**Ketentuan Latihan:**
Salin apa adanya baris-baris catatan dari baris yang memuat "How do I perform: Click" sampai akhir catatan, keduanya termasuk. Gambar-gambarnya tidak perlu disertakan.

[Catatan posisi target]
◇ ◇ ◇ ◇ ◇ ◇ ◇
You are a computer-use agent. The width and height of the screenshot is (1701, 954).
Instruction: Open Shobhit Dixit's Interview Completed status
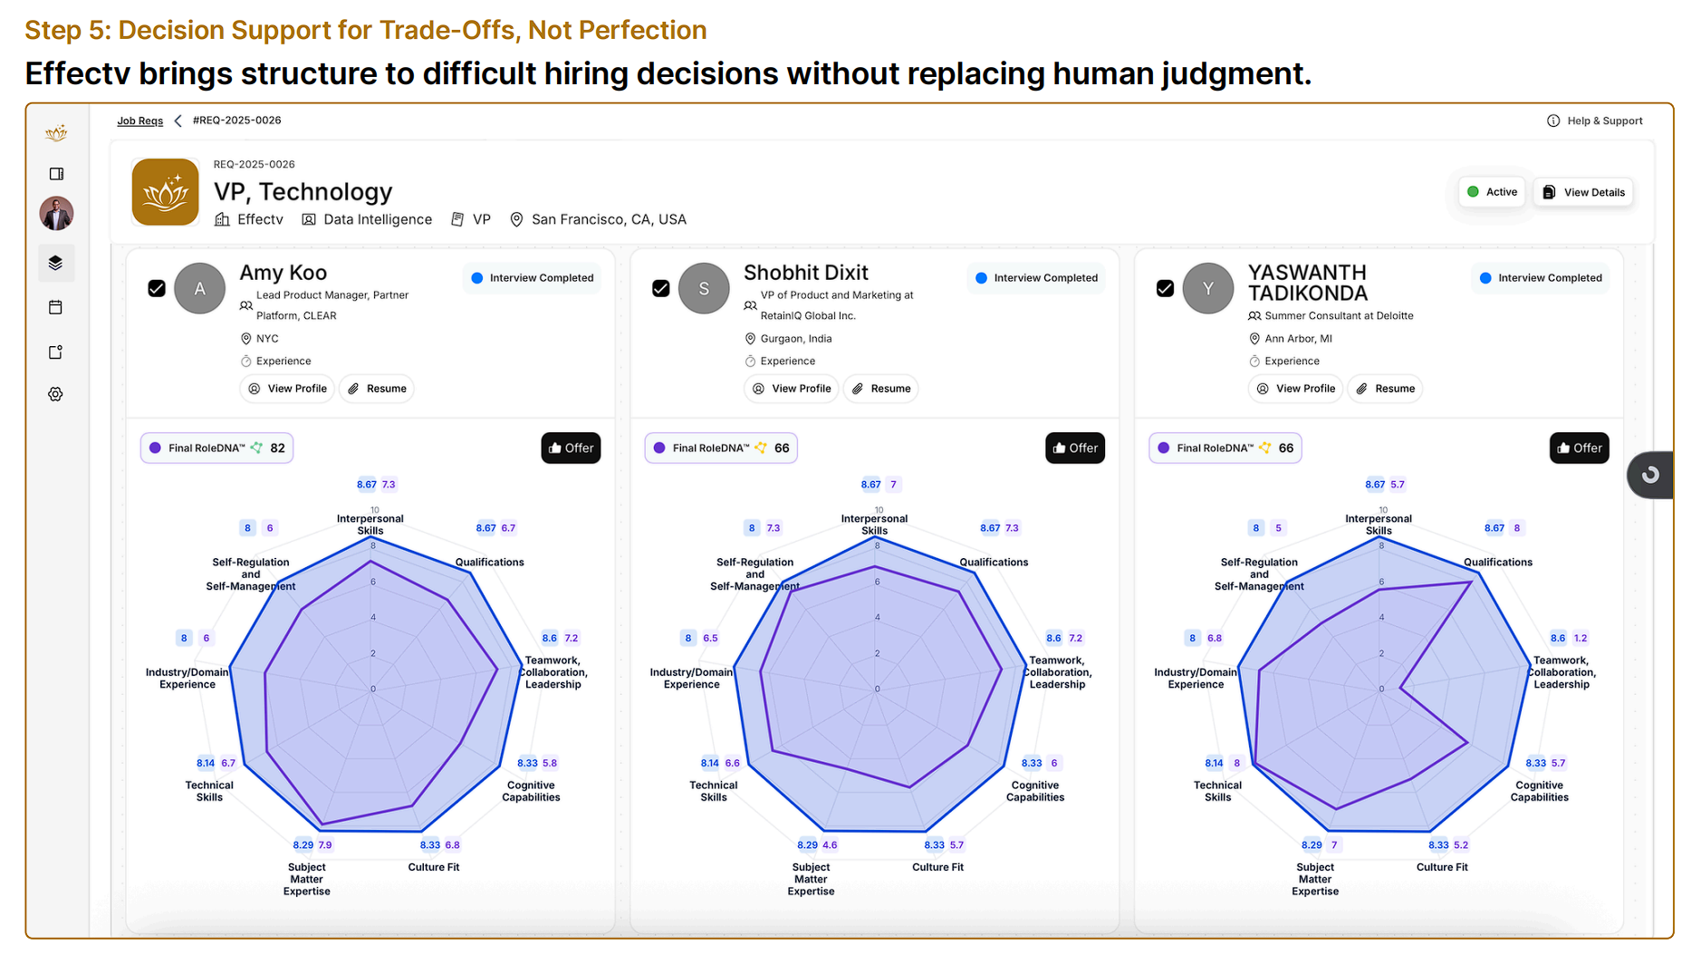[1036, 278]
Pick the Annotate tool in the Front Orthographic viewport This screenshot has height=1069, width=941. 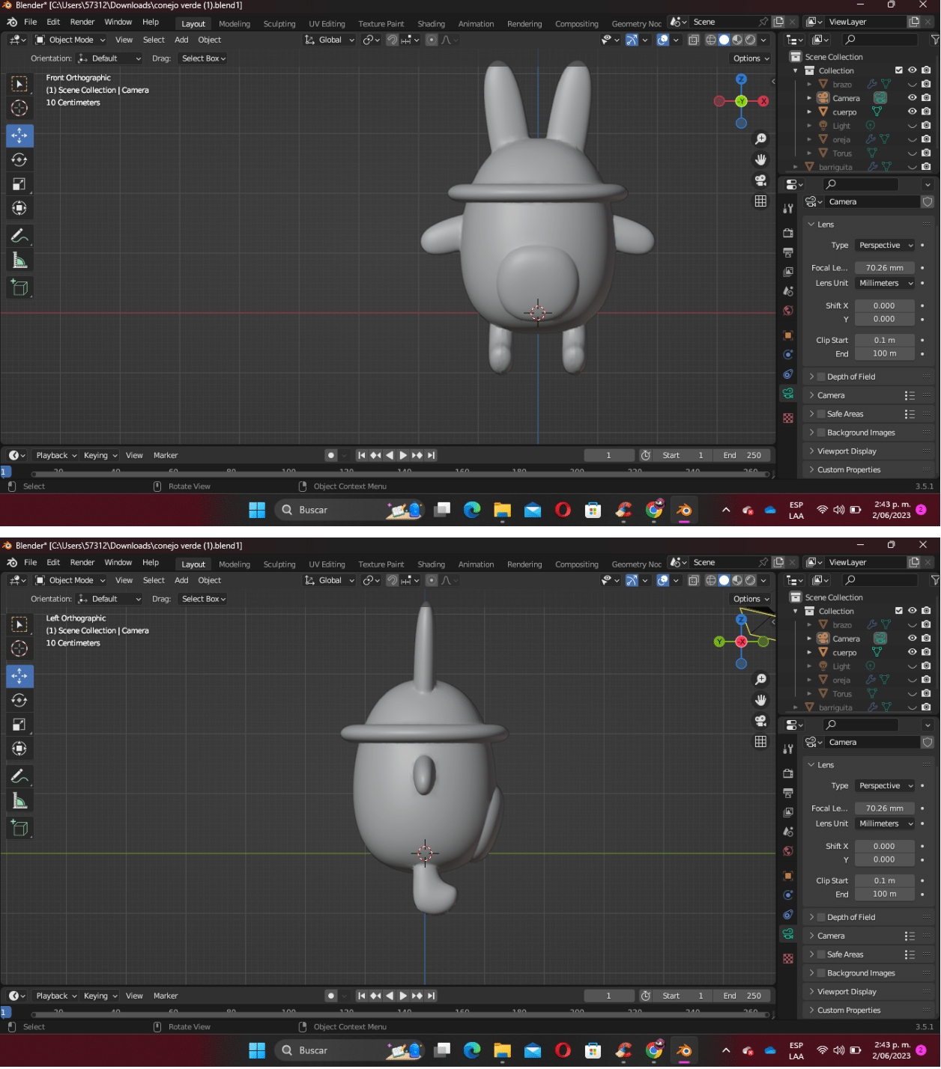[x=19, y=236]
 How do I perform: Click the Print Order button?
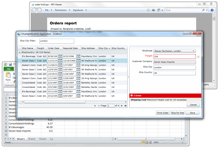point(163,113)
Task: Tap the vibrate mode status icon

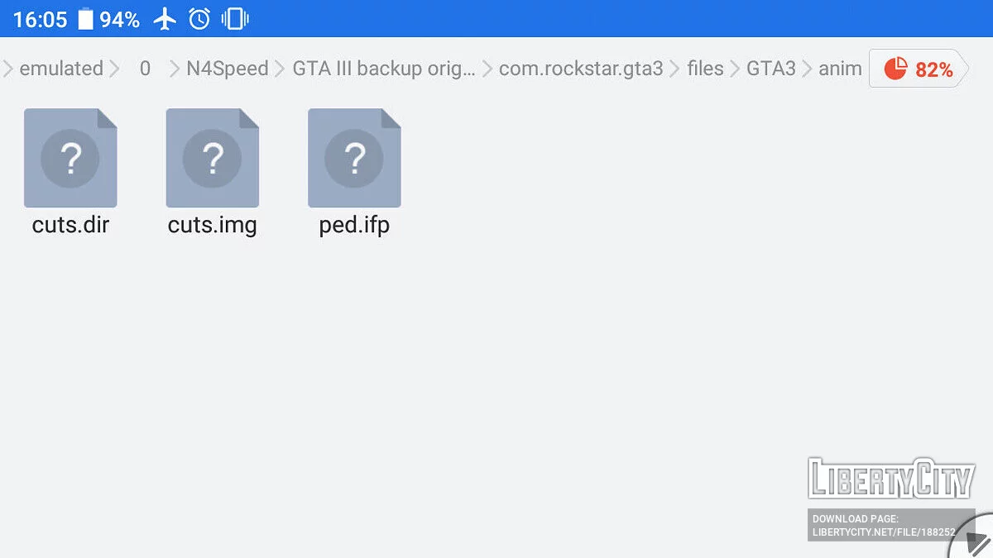Action: tap(235, 19)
◇ ◇ ◇ ◇ ◇ ◇ ◇
**Jawaban Tugas:**
 How do I perform: Click the Print Order button?
point(163,113)
Task: Tap the vibrate mode status icon

Action: tap(235, 19)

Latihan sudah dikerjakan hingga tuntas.